Page 1 of 1

Using HTACCESS to block variable IP bots...

Posted: Thu Feb 12, 2015 7:33 am
by Wolf_22
I'm trying to cut down on spammers who keep making trashy requests to my site using different IPs per-each request. The basic access log entry pattern that I'm seeing from these requests are as follows:
<IP ADDRESS> - - [<DATE / TIMESTAMP>] "GET /?q=node/add HTTP/1.1" 403 5507 "<WEBSITE>" "Mozilla/5.0 (Windows NT 6.3) AppleWebKit/537.36 (KHTML, like Gecko) Chrome/39.0.2171.95 Safari/537.36"
Nine times out of ten, these requests consistently use the above flavor of Webkit / Safari user agent and they almost always use a different IP address, thereby making it difficult to fix.

What I tried to do is as follows:
RewriteCond %{HTTP_COOKIE} !cookievar
RewriteCond %{REQUEST_FILENAME} \.(gif|jpe?g|png|js|css|swf|php|ico|txt|pdf|xml)$ [NC]
RewriteRule .* - [L,co=cookievar:true:%{HTTP:Host}:86400]
RewriteCond %{HTTP_COOKIE} !cookievar
RewriteCond %{THE_REQUEST} (user\/register|node\/add)
RewriteRule .* - [F]
I'm not very great with HTACCESS code (as you may or may not tell from the above) but my intentions here were to force any browser coming to the site to store a cookie value if they can access my site assets, then I would use that cookie to validate if the visitor is an actual user. If they pass that, I let them through and onto the website. Otherwise, I stop them before they can use any server resources. It's my understanding that blocking a user at the HTACCESS level is akin to stopping them at the app server level (and not the app itself). So my virtue here would be the elimination of leeching CPU / RAM from the server, etc. and also stopping spammers.

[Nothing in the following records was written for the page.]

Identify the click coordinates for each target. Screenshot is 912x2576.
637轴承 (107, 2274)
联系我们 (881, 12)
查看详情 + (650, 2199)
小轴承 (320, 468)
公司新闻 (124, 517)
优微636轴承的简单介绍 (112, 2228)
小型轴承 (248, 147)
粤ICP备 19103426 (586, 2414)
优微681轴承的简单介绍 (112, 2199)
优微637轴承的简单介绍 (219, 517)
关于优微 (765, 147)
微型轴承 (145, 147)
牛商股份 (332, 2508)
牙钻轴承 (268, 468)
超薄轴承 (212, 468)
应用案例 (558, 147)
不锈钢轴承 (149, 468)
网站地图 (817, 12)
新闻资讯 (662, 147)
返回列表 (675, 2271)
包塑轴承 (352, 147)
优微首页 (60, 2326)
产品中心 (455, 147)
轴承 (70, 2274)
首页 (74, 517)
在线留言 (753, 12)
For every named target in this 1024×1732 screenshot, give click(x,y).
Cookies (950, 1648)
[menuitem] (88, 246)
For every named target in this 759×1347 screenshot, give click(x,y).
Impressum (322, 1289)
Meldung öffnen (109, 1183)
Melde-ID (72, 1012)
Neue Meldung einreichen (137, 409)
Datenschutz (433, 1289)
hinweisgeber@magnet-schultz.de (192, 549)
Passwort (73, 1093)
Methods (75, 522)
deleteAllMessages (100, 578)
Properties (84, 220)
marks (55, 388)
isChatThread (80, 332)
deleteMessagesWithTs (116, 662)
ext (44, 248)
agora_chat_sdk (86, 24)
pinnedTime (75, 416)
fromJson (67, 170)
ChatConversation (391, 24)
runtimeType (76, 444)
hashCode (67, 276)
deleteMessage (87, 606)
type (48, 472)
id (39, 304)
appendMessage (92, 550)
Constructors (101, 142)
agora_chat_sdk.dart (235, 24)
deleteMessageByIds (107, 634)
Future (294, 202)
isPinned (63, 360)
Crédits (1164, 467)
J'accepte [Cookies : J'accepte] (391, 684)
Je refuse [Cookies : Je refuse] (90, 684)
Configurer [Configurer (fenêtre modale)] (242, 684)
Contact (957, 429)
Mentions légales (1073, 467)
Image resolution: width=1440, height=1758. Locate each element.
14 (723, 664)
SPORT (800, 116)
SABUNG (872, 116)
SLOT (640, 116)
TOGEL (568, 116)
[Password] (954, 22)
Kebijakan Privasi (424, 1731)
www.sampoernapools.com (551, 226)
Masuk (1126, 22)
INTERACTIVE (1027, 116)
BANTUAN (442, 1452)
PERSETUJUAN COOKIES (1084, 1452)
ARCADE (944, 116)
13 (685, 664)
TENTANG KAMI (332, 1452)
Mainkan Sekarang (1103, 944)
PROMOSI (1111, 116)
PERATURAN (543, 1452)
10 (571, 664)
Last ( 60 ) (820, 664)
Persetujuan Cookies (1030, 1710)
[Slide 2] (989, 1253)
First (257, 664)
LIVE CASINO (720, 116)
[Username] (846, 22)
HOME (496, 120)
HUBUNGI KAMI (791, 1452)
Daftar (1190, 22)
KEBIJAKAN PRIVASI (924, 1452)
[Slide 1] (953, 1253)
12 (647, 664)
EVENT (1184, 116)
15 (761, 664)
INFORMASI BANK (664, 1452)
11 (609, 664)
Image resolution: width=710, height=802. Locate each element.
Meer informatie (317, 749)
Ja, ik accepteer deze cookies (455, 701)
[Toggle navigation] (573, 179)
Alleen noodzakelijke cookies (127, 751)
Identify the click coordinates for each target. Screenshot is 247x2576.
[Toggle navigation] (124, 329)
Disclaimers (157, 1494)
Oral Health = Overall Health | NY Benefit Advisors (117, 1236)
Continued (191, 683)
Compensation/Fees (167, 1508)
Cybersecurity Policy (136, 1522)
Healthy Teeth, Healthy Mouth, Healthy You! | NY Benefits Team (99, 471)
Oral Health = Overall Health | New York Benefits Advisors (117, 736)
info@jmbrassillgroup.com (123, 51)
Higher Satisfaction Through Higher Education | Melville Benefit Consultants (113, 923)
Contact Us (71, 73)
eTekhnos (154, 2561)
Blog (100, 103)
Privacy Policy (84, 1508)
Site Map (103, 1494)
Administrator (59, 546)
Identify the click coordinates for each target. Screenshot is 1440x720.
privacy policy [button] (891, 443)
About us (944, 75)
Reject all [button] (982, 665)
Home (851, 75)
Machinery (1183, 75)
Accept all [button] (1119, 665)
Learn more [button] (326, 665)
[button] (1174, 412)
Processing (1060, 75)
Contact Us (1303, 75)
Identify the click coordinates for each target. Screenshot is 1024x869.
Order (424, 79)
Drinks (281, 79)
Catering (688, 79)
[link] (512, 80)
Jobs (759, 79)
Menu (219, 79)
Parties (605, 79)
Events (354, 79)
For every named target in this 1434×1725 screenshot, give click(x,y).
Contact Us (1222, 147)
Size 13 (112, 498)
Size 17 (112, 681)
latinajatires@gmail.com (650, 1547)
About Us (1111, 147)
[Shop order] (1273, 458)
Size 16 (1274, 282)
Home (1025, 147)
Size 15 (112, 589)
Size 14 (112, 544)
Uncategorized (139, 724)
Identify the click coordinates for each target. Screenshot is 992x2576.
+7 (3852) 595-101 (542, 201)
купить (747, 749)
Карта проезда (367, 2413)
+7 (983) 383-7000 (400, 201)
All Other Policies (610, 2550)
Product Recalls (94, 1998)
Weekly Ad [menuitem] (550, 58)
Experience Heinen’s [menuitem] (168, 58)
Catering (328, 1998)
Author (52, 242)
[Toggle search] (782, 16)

Unfortunately, my logs indicate that it's not working like I was hoping it would. This is either because the code above doesn't work or else because the browser requests are automated and legit browser visits that store cookies. I'm hoping that someone on here might have some suggestions or ideas about some of this? What I'd love to do is block all requests that can't store my cookie and make GET requests to the relative locations user/register or node/add completely inaccessible unless they have that cookie. This won't block people who might automate their browsers, but that I would attack later on.

Insights would be appreciated.

Re: Using HTACCESS to block variable IP bots...

Posted: Thu Feb 12, 2015 1:46 pm
by requinix
It should be easy to check if they're hitting other pages/resources: look for other requests from the same IP address around that time.